* _CONSIGNE_: Selon le passage cité sur l'avortement aux États-Unis, dans quel but les législateurs du Dakota du Sud et de l'Indiana ont-ils lancé des projets de loi ? Répondez en une à trois phrases.

* _PASSAGE CITÉ_:
>>>>>

Aux tragédies physiques dues au retour de l’avortement illégal se rajoutent des drames sociaux. Récemment, deux couples d’adolescents, au Michigan et au Texas, firent face à des grossesses non-désirées. Ces états ont des clauses d’accord parental. Dans les deux cas, les jeunes couples ont reçu des informations trompeuses, d’un «centre d’urgence» anti-avortement et d’un médecin, sur l’avortement légal. Au Michigan, le jeune homme, avec l’accord de son amie, frappa son abdomen avec une batte de baseball jusqu’à ce qu’elle fasse une fausse couche. Au Texas l’homme piétina le ventre de son amie… Les deux jeunes hommes furent arrêtés et le Texan, Geraldo Flores, est enfermé à vie pour «homicide fœtal».

Au cœur des USA, l’avortement est très difficile d’accès et objet d’une pression idéologique écrasante. Dakota du Sud et du Nord partagent avec le Mississippi la distinction de n’avoir plus qu’une seule clinique pratiquant l’avortement. Le Dakota du Sud fait la course avec l’Indiana pour être premier à bannir entièrement l’avortement. Leurs législateurs ont initié des projets de lois, qu’ils espèrent voir valider par la Cour suprême avec deux nominés de Bush, renversant ainsi la décision Roe.

<<<<<

* _EXTRAITS DE DONNÉES_:
>>>>>

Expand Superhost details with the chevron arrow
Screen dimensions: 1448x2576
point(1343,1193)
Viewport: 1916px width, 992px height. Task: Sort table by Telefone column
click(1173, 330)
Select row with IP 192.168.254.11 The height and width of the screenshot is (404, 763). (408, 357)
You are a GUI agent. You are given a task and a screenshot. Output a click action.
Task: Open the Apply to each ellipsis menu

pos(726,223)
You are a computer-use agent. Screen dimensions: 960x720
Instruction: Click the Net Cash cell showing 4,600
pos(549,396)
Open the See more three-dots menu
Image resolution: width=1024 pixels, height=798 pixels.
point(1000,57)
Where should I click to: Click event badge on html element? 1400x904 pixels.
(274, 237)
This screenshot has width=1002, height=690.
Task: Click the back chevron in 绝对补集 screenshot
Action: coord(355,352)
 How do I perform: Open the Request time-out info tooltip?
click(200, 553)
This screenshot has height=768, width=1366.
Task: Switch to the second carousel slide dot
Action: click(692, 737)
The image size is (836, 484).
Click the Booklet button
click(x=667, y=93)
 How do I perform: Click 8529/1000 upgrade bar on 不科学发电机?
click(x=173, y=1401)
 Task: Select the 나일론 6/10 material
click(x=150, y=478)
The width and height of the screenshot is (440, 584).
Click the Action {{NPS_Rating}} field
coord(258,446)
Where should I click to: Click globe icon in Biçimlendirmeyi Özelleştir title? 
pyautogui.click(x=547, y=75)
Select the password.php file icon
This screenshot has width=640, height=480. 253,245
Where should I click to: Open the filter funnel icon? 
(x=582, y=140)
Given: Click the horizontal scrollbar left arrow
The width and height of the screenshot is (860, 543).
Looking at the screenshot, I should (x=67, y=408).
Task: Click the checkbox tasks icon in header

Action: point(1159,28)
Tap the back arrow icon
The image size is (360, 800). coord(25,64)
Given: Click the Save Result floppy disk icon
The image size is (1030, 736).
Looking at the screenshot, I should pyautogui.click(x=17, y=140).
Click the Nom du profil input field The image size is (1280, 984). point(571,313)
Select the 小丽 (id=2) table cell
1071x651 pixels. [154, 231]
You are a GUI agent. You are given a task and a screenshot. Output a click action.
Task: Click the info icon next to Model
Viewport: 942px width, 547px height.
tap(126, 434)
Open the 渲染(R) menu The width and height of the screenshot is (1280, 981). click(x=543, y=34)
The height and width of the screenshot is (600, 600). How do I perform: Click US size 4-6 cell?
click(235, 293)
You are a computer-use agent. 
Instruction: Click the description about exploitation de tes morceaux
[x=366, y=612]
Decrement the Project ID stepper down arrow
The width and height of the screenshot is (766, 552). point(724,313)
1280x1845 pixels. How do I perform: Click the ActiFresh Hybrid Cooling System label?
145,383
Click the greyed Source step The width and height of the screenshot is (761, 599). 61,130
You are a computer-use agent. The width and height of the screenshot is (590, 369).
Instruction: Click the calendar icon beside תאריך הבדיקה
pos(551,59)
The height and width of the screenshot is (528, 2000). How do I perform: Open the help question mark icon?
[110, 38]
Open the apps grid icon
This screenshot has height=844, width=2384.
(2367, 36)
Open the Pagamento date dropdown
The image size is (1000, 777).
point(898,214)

<<<<<

* _RÉPONSE ATTENDUE_: Ils espèrent faire valider ces projets de loi par une Cour suprême comptant deux juges nommés par Bush, ce qui renverserait la décision Roe. Les deux États se disputent ainsi la place de premier État à bannir entièrement l'avortement.